HOW TO COMPLETE THIS TASK —
Set down the material word for word, starting at the beginning and ending with the line that contains "Looking at the".

INPUT DATA —

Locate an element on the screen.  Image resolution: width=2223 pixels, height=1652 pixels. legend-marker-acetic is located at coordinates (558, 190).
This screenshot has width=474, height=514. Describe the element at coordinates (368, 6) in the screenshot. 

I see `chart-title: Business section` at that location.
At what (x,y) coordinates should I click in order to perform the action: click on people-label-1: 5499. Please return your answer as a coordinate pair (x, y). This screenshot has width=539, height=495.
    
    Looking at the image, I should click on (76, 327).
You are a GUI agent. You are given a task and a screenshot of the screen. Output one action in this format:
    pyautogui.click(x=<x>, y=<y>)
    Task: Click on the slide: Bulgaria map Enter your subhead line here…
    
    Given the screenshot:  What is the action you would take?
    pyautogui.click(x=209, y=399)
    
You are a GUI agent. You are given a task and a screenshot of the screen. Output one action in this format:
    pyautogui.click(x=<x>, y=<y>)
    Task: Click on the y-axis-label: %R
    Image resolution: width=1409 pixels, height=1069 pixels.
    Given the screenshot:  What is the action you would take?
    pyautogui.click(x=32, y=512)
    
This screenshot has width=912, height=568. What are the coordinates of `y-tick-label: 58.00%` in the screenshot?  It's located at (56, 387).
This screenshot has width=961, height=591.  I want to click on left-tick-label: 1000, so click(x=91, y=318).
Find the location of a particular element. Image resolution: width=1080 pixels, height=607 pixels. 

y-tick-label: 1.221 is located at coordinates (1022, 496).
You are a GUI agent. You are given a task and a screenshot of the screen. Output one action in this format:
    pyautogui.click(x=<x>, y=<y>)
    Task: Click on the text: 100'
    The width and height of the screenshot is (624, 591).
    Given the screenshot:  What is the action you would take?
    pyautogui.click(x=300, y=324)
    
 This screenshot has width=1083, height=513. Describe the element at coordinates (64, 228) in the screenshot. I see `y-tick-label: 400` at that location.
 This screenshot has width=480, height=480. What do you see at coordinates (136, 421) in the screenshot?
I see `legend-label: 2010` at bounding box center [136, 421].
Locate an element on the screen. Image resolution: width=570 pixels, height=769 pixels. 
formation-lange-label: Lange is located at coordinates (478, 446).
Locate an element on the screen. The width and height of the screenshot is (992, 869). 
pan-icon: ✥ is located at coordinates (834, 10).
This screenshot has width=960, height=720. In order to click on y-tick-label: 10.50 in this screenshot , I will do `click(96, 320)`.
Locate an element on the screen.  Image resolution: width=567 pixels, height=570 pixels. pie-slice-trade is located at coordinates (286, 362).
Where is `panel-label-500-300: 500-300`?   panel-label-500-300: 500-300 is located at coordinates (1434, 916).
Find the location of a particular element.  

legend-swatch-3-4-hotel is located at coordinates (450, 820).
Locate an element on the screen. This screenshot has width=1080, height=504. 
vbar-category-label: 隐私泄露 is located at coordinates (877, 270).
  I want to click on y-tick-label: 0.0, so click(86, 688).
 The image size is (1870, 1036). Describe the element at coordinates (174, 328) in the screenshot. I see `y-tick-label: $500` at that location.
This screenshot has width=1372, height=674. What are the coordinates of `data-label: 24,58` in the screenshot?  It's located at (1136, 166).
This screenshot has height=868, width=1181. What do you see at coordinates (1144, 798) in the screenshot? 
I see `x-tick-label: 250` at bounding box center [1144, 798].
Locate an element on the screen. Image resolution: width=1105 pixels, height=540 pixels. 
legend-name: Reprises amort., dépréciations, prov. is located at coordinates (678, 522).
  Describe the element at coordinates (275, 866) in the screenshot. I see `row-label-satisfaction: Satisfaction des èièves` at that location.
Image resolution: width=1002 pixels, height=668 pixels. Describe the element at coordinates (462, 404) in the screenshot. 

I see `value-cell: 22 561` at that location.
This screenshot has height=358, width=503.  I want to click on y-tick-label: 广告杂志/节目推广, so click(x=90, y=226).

YOUR RESPONSE —
Locate an element on the screen.  Image resolution: width=2223 pixels, height=1652 pixels. legend-marker-acetic is located at coordinates (558, 190).
This screenshot has width=474, height=514. Describe the element at coordinates (368, 6) in the screenshot. 

I see `chart-title: Business section` at that location.
At what (x,y) coordinates should I click in order to perform the action: click on people-label-1: 5499. Please return your answer as a coordinate pair (x, y). This screenshot has width=539, height=495.
    
    Looking at the image, I should click on (76, 327).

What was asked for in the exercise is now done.